***** PROVIDED INFORMATION *****

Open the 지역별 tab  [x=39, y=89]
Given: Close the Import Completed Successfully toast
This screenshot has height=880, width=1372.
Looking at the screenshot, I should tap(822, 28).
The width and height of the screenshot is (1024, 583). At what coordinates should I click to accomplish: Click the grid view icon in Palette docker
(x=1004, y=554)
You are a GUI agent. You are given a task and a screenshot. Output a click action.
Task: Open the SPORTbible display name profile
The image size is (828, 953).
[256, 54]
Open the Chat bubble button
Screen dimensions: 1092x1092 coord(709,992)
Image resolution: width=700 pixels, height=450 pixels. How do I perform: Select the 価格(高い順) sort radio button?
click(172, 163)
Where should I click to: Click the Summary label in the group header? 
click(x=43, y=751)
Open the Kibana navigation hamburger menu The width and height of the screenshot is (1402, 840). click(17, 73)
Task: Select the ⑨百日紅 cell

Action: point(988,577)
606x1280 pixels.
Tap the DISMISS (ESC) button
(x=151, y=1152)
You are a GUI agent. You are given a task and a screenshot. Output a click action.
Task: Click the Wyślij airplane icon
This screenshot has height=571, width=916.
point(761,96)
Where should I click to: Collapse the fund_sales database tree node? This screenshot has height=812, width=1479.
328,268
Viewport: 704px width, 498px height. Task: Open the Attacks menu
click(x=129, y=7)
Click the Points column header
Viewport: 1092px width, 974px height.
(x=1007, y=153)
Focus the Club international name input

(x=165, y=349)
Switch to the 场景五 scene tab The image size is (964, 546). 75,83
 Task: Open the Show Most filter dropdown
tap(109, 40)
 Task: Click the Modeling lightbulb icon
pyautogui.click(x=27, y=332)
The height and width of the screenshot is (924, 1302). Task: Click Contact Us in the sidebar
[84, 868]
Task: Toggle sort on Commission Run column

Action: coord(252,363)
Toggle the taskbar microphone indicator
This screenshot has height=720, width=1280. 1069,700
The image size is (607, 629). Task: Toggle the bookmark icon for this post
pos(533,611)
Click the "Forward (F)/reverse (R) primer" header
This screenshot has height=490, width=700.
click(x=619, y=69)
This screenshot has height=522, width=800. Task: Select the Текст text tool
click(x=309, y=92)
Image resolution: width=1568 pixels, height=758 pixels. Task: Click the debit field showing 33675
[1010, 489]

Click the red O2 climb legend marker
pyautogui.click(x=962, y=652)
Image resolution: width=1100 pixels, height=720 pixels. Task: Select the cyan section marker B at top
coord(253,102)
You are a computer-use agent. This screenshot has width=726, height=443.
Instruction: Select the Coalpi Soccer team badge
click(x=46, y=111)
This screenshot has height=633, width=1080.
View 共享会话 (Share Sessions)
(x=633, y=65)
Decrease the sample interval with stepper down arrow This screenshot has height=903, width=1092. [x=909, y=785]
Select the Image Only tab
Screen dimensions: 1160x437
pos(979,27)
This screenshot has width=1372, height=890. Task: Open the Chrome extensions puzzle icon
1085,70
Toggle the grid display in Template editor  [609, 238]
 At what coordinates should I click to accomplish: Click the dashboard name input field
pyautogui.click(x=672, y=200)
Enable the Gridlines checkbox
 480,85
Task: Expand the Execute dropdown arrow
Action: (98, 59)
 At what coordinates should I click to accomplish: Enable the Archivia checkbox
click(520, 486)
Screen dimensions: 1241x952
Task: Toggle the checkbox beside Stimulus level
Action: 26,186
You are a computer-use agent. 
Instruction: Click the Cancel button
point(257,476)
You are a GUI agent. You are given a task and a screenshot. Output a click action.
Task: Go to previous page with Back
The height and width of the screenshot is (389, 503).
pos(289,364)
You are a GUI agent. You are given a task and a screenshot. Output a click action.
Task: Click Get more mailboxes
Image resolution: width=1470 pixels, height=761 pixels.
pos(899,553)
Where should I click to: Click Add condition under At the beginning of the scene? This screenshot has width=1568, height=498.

*****

*INSTRUCTION*
Rewrite the records, starting at the beginning and ending at the line containing "(x=1004, y=554)", as a two-column CSV with the headers instruction and click_point. Each request gets one row: its text goes under instruction and its answer under click_point, each in a single quoted field with line breaks replaced by spaces.

*FULL RESPONSE*
instruction,click_point
"Open the 지역별 tab","[x=39, y=89]"
"Given: Close the Import Completed Successfully toast This screenshot has height=880, width=1372.","Looking at the screenshot, I should tap(822, 28)."
"The width and height of the screenshot is (1024, 583). At what coordinates should I click to accomplish: Click the grid view icon in Palette docker","(x=1004, y=554)"